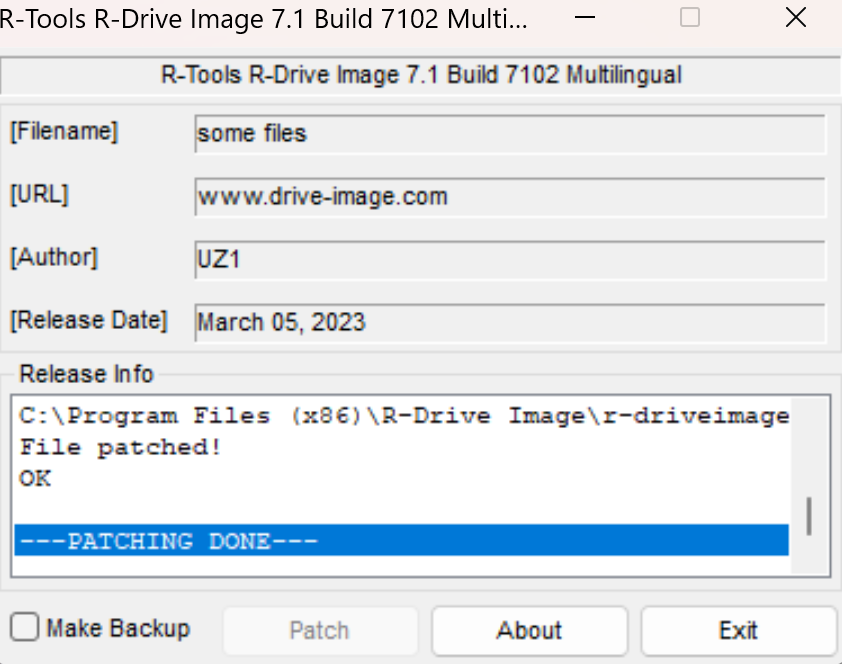Click the [Filename] label

[64, 131]
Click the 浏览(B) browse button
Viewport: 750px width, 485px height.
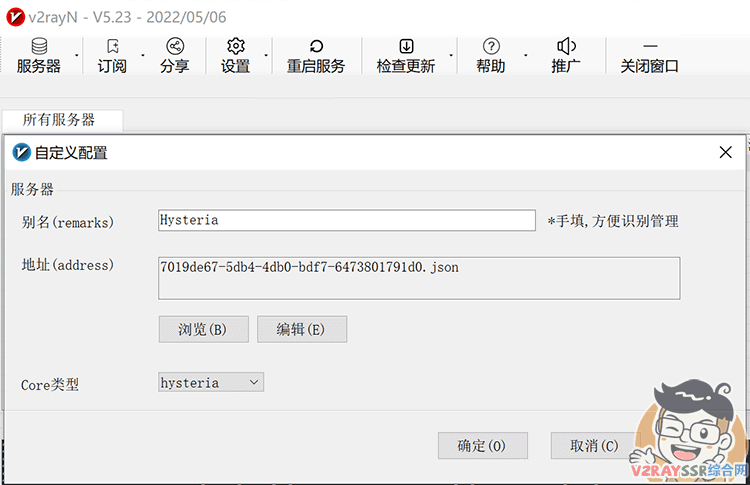[x=203, y=329]
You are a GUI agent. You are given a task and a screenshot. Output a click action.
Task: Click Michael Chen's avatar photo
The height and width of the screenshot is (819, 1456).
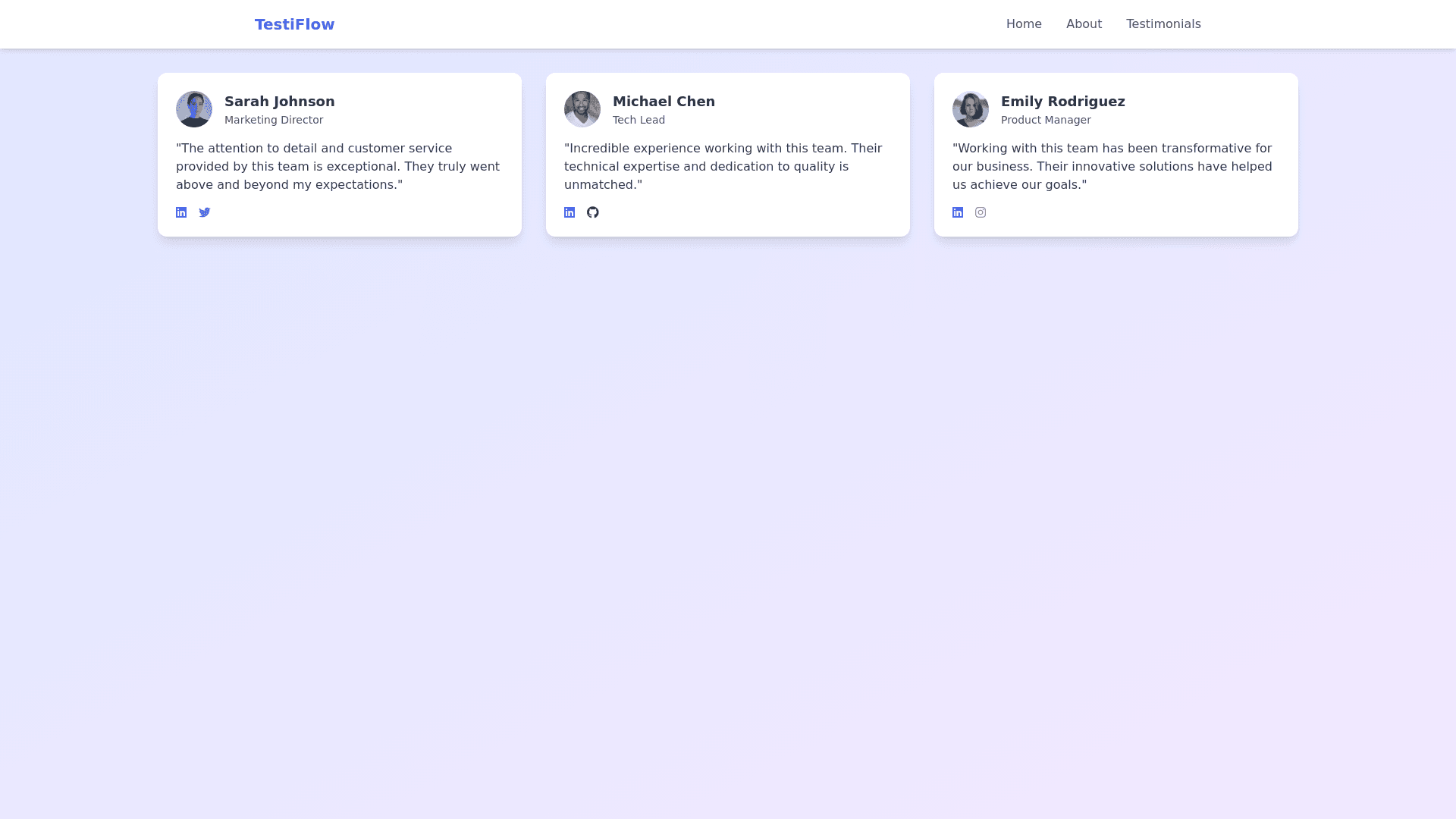click(x=582, y=109)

* **Aim**:
Copy the records above line for line, without the pictures.

* **Written reply**:
Click the [Filename] label

[64, 131]
Click the 浏览(B) browse button
Viewport: 750px width, 485px height.
[x=203, y=329]
You are a GUI agent. You are given a task and a screenshot. Output a click action.
Task: Click Michael Chen's avatar photo
The height and width of the screenshot is (819, 1456).
click(x=582, y=109)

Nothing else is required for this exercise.